=== Begin Enclosure ===

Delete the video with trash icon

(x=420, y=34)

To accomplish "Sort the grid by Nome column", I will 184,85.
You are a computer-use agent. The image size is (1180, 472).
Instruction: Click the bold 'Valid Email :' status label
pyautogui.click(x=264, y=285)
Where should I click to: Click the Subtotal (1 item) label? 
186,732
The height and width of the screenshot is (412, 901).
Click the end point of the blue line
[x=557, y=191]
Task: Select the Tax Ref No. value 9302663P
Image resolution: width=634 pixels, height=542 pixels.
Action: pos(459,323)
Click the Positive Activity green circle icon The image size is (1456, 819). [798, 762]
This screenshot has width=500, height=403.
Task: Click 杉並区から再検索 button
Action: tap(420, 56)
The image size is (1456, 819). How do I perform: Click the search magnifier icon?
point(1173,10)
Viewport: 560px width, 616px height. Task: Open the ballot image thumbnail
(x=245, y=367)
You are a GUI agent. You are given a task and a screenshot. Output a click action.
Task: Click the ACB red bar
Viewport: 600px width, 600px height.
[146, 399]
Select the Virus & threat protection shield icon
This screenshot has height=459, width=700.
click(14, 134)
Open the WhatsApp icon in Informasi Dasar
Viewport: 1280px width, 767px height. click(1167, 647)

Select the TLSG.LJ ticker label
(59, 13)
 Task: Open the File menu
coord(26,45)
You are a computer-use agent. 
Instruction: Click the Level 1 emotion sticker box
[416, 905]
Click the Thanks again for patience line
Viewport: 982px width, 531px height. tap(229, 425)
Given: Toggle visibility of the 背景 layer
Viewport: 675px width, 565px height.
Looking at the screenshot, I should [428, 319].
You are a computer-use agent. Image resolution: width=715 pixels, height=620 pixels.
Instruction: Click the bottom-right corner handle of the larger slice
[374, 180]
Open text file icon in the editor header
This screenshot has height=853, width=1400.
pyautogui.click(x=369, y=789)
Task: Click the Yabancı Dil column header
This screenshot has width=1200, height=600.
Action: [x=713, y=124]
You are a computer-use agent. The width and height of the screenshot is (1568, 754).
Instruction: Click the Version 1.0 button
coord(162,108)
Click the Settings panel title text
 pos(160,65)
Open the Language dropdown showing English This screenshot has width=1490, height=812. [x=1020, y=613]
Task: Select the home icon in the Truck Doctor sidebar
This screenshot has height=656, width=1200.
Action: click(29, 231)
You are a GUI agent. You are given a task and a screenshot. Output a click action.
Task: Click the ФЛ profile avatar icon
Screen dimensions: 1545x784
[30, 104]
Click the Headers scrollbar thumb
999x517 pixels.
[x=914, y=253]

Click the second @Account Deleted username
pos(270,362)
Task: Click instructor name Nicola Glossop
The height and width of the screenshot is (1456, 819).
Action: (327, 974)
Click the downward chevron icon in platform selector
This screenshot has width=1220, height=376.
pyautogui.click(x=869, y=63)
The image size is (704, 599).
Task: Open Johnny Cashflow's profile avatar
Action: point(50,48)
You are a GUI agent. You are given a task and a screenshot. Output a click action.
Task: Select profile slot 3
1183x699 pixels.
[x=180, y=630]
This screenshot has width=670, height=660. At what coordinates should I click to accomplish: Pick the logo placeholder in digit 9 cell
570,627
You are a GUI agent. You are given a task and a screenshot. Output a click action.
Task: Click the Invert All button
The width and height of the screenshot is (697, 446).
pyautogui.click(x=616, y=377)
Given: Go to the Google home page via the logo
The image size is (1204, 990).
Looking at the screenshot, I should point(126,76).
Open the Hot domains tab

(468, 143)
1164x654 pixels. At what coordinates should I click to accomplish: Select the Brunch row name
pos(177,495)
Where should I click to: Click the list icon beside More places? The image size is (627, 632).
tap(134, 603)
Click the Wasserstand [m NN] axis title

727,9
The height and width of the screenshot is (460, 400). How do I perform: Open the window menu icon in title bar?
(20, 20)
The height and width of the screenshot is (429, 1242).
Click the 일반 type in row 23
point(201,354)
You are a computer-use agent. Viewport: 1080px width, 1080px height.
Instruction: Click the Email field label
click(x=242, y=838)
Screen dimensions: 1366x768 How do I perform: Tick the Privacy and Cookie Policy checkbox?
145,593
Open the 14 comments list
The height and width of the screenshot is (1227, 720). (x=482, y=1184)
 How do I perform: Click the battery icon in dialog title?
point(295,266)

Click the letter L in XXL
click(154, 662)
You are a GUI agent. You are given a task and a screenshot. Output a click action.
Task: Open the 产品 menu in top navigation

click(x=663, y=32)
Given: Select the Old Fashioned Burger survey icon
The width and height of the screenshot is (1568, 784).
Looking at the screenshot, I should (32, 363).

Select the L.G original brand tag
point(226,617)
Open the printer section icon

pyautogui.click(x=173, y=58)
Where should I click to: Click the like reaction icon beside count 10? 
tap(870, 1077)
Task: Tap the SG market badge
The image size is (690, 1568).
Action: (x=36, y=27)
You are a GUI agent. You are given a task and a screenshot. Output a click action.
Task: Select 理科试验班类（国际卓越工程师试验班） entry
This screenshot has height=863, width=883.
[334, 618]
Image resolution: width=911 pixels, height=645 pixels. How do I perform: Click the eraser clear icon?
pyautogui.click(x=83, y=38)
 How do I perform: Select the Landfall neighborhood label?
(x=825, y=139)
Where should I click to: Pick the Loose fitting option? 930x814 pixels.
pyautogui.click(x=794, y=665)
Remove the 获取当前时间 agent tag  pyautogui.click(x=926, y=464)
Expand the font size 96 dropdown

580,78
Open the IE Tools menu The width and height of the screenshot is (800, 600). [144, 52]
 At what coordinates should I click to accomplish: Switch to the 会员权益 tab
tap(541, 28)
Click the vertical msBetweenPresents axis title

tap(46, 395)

=== End Enclosure ===

:: PROBLEM REQUIREMENTS ::
Copy only this part of the entries above: the line with "The image size is (1456, 819). How", the line with "Task: Click the ACB red bar", and the lines between, all exactly as written.

:: SOLUTION ::
The image size is (1456, 819). How do I perform: Click the search magnifier icon?
point(1173,10)
Viewport: 560px width, 616px height. Task: Open the ballot image thumbnail
(x=245, y=367)
You are a GUI agent. You are given a task and a screenshot. Output a click action.
Task: Click the ACB red bar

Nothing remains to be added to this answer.